The beauty of Android, compared to closed and proprietary operating systems like Apple’s, is that its APIs are public, which makes it easy for Motorola or other handset makers to program their phones to tap Skyhook’s system every time another application on the phone needs latitude and longitude data.
But now Google seems to be paying a price for that openness. Last month, Skyhook introduced a service called SpotRank, an anonymized historical database of the locations of the mobile phone users who have tapped Skyhook’s database for a location fix. Skyhook processes hundreds of millions of such location “lookups” daily, giving it a very accurate picture of where people are when they’re using location-related apps. The company used SpotRank to map the massive influx of smartphone-toting marathon spectators in Boston last week, for example.
That’s information that Google and other companies would dearly like to have, since it could help publishers and retailers tailor search-related advertising and other services based on users’ locations. But SpotRank diverts the information to entities who wish to license it from Skyhook, such as Boulder, CO-based SimpleGeo, which makes geolocation tools for mobile developers.

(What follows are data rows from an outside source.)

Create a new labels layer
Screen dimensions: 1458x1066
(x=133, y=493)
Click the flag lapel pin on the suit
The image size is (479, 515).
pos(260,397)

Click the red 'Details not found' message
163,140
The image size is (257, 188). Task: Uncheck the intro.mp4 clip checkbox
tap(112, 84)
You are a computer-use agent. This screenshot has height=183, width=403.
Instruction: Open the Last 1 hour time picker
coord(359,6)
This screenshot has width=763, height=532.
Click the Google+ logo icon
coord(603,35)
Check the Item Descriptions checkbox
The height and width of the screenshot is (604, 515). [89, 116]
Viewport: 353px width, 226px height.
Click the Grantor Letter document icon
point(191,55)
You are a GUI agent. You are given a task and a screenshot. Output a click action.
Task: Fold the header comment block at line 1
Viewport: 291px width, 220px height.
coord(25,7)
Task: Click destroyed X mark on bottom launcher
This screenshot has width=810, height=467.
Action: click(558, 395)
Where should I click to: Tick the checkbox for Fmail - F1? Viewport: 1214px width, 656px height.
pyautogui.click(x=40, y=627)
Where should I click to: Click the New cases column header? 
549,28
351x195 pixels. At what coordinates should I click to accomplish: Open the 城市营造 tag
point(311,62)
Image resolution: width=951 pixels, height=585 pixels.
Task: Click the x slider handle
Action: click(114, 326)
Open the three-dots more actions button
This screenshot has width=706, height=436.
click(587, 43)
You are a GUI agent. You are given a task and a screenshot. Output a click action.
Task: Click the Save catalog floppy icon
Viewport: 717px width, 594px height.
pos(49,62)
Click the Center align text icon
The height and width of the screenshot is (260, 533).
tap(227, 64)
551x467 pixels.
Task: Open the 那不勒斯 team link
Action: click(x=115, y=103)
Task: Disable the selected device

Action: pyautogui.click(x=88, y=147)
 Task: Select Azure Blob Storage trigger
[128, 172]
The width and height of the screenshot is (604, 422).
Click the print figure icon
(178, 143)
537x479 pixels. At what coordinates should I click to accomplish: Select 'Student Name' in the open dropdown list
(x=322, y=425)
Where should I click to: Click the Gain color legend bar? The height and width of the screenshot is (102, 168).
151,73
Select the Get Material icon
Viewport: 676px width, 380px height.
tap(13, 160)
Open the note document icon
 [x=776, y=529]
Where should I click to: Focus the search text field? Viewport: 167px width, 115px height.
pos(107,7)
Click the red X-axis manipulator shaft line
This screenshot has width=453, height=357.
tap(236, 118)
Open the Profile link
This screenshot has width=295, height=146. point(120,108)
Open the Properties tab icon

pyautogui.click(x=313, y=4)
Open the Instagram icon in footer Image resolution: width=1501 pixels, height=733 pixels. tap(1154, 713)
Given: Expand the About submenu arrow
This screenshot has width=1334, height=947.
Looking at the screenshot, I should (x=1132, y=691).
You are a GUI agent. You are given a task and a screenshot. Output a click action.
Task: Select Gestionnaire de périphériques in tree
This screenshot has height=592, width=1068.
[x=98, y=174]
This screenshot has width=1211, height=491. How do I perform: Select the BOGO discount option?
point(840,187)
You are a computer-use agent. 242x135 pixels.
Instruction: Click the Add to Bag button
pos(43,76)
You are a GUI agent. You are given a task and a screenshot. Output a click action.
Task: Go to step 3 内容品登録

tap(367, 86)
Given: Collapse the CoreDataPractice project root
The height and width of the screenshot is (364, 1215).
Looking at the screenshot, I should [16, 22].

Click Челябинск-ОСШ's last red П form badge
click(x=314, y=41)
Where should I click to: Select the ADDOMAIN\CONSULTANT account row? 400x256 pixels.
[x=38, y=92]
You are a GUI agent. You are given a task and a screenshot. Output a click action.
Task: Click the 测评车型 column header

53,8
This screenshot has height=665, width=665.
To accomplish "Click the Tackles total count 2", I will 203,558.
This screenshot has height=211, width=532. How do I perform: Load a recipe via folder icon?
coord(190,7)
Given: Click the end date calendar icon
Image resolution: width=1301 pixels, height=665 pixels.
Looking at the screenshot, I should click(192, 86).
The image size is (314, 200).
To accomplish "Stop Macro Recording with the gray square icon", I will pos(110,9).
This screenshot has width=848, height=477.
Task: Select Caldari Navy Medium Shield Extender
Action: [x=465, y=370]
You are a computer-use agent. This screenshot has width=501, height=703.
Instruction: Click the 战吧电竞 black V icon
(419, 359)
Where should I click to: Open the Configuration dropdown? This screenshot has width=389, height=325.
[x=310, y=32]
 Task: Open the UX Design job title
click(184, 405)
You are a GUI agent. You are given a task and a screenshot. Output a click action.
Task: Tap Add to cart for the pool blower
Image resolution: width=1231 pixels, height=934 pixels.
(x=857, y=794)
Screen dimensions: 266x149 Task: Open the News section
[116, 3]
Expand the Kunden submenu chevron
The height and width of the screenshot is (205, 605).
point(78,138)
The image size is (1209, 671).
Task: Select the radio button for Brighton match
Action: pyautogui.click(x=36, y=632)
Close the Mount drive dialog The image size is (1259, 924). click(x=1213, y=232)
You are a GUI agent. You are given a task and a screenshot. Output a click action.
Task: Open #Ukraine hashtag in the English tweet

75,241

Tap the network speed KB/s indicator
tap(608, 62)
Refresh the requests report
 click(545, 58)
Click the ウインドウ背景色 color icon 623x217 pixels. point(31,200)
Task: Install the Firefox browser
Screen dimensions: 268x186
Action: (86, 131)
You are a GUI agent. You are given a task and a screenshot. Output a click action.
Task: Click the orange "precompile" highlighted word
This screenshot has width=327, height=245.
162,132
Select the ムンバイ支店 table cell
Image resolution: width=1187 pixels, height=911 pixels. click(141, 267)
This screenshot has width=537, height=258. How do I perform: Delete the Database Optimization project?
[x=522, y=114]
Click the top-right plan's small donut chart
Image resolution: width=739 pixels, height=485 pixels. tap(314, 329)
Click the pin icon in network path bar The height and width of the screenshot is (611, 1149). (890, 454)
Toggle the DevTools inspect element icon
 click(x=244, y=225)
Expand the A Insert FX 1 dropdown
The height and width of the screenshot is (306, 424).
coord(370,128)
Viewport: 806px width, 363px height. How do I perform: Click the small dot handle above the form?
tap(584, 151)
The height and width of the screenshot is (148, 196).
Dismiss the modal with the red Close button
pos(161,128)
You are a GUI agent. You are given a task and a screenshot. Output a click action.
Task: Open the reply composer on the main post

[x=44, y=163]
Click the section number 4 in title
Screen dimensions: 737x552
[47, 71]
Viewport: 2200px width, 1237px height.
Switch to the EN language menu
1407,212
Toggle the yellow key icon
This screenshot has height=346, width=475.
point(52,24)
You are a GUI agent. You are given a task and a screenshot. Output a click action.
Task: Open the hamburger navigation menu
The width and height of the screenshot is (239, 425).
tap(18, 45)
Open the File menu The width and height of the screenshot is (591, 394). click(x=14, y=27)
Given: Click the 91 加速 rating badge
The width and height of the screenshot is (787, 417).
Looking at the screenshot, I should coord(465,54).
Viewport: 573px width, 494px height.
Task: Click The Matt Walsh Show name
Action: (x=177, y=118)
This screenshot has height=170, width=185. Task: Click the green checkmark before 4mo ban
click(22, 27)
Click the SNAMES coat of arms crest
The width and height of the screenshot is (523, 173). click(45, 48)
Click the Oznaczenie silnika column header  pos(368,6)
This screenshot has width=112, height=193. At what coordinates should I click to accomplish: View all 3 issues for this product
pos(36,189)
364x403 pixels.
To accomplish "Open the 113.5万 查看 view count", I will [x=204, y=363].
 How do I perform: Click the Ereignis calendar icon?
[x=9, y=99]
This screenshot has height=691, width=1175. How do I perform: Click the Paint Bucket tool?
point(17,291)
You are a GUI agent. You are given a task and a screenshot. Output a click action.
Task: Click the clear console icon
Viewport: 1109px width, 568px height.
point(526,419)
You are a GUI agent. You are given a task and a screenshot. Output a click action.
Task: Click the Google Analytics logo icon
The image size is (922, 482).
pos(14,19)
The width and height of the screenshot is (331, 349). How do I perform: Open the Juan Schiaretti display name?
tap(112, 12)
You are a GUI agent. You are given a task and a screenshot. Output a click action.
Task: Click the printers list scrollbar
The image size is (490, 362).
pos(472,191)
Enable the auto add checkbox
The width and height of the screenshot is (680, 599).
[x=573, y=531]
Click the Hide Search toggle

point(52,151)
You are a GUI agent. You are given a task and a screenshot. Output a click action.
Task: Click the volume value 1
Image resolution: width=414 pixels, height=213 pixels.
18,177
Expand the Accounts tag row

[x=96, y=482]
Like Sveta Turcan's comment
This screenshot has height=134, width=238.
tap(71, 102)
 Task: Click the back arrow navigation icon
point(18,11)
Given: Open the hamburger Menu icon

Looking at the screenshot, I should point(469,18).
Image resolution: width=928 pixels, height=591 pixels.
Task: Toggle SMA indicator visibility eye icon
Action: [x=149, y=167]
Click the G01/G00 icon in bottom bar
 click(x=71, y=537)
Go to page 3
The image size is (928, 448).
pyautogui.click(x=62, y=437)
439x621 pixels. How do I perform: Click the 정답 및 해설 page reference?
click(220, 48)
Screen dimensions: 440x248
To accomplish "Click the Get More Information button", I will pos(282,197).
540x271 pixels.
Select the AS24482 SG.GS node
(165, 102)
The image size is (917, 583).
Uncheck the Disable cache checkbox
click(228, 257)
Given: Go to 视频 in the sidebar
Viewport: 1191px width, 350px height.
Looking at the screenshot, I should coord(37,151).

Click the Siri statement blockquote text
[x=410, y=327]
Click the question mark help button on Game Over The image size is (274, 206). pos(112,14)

Indeed, the name “SpotRank” seems almost deliberately calculated to tweak Google’s sensibilities, echoing, as it does, the PageRank algorithm behind Google Web searches. But a Skyhook press release about the Motorola deal doesn’t even mention Google.
“Motorola is committed to providing rich location services for our customers and developer partners,” Christy Wyatt, corporate vice president of software and services product management for Motorola Mobile Devices, said in the release. “Precise location is central to the mobile experience, and Skyhook’s Core Location will enhance Motorola’s Android-based mobile devices with its innovative location technology.” Motorola expects to ship phones equipped with the Skyhook software later this year.